In den nächsten Tagen wird er im Hotelzimmer ein Labyrinth aus Stühlen und Papierkörben errichten und dann abwechselnd den Stierköpfigen und seinen Bezwinger verkörpern. „Stirb, elendes Ungeheuer!“, kann man ihn dann brüllen hören, wenn man selbst im Badezimmer sich die Fußnägel lackiert. „Kann ich dich bitte auffressen?“, röhrt das minoische Monster in des F. tiefster Stimmlage zurück.
Anders als Erwachsene sind Kinder offenbar auch nicht darauf angewiesen, dass man auf einer Ausgrabungsstätte irgendwas sieht. Ein Trümmerhaufen scheint zu reichen, und vor des F. Auge ersteht – denn hat man es ihm nicht gesagt? – eine prächtige Burg. Fränkische Ritter reiten, man hört die Pferde geräuschvoll wiehern, über die Zugbrücke, Schwerter werden gezückt, und dann kämpfen der Ritter F. und sein ebenfalls von F. verkörperter Antipode um ein ebenfalls unsichtbares großes Sparschwein. Seit der F. vor einigen Wochen im Rahmen einer Kinderführung im Deutschen Historischen Museum zum Ritter geschlagen worden ist, kennt er sich mit derlei Dingen ja ohnehin bestens aus.
In einem Fort sucht der F. nicht nur sofort die Gefangenen. Er wird sie auch finden. In einer Nekropole führt er lange Gespräche mit den lieben Verstorbenen. Am Felsen der Aphrodite baut er Türme aus den flachen Steinen und fragt neugierig nach, ob hier die „sssöne Frau aus dem Wasser gespringt“ sei. Wenn man bejaht, springt er auch ein bisschen. Anders als fast jeder Erwachsene, den ich kenne, kennt er keinen Zustand der Gleichgültigkeit und des gepflegten Desinteresses.
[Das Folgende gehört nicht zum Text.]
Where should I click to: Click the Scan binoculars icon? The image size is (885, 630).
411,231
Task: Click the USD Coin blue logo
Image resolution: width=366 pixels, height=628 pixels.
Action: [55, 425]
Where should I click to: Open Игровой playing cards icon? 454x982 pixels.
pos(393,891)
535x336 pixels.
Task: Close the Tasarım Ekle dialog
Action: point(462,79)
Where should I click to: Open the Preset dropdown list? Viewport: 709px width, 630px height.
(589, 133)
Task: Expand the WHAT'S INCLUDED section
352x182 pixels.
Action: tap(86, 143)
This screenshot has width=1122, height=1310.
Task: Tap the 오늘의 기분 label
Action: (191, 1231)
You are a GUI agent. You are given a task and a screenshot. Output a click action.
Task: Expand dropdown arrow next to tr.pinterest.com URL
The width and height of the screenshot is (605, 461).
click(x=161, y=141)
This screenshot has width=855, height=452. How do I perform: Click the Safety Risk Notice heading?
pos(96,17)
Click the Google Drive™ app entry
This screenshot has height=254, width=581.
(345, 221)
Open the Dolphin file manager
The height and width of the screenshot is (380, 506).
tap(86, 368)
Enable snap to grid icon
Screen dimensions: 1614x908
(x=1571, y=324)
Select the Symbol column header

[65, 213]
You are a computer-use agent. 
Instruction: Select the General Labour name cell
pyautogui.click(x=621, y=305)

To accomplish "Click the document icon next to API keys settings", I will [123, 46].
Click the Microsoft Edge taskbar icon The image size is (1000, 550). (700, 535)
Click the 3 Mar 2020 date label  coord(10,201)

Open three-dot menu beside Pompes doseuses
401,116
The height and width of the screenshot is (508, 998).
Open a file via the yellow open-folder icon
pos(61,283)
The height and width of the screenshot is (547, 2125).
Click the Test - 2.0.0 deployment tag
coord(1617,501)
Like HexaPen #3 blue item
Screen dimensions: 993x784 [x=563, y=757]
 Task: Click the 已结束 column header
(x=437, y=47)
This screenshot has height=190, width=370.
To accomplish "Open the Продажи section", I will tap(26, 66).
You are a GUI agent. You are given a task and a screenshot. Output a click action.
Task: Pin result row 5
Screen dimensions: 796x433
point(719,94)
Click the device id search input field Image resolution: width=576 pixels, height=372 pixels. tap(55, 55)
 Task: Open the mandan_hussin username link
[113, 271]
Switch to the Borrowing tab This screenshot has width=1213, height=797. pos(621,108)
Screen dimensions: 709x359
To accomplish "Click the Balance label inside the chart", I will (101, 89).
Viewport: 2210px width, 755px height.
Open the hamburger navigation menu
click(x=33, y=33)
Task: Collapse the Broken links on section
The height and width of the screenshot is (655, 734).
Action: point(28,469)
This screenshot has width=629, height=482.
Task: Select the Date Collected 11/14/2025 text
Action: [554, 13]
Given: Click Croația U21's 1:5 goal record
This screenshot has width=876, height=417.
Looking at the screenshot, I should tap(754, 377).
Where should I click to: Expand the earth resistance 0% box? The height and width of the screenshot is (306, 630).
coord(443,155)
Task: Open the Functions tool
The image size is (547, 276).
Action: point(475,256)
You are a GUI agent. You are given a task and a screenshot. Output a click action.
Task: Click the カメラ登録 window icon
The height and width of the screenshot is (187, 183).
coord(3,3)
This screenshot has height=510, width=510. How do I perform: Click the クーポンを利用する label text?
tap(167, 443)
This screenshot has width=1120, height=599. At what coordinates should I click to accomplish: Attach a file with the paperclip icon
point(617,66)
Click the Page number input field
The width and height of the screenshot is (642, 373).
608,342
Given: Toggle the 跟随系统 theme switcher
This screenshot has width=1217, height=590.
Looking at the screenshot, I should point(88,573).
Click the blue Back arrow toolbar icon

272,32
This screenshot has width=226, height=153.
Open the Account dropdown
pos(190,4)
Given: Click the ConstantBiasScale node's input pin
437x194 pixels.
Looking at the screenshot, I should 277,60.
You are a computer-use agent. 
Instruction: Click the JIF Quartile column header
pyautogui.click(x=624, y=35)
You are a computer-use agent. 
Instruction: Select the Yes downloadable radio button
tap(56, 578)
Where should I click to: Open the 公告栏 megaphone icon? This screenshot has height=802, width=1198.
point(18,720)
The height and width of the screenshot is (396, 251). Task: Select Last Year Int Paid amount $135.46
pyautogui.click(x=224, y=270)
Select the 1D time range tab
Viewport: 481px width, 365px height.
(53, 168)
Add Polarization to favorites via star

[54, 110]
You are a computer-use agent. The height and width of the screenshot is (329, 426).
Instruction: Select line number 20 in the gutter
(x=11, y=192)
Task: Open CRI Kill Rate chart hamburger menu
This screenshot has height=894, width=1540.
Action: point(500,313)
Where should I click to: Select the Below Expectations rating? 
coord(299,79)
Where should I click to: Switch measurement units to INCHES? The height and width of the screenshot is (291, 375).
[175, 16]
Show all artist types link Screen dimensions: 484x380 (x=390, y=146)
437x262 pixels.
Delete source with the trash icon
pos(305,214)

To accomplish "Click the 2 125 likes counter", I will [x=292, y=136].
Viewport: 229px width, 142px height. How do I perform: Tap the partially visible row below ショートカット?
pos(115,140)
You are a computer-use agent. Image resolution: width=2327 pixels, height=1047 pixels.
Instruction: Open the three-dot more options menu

Er geht immer voll mit. Er weint um den abgestürzten Ikaros. Er bewundert den starken Herakles mit der großen Keule. Er fürchtet sich vor dem dreiköpfigen Höllenhund. Er kennt kein Grau in Grau. Er kennt nur Dramatik, starke Farben, große Gefühle. Der F. ist Instagram.
Schon super. Die Kinder, die sich das bewahren, müssen dann so komische Berufe wie Schauspieler oder Popstar oder Performancekünstler machen, um in erwachsenem Lebensalter nicht für bekloppt erklärt zu werden. Es sei denn, man ist fähig, sehr virtuos abwechselnd mit dem vernünftigen Erwachsenen-Ich und dem phantastischen Kinder-Ich zu jonglieren. Das sind dann die Leute, die mich wirklich faszinieren – diejenigen, die beides können.
Ich fürchte, liebe Gaga, der Grauschleier, der sich mit zunehmendem Alter über alles legt, ist Teil des Adoleszenzprozesses und bleibt so wenig aus wie nachlassende Sehkraft im Alter.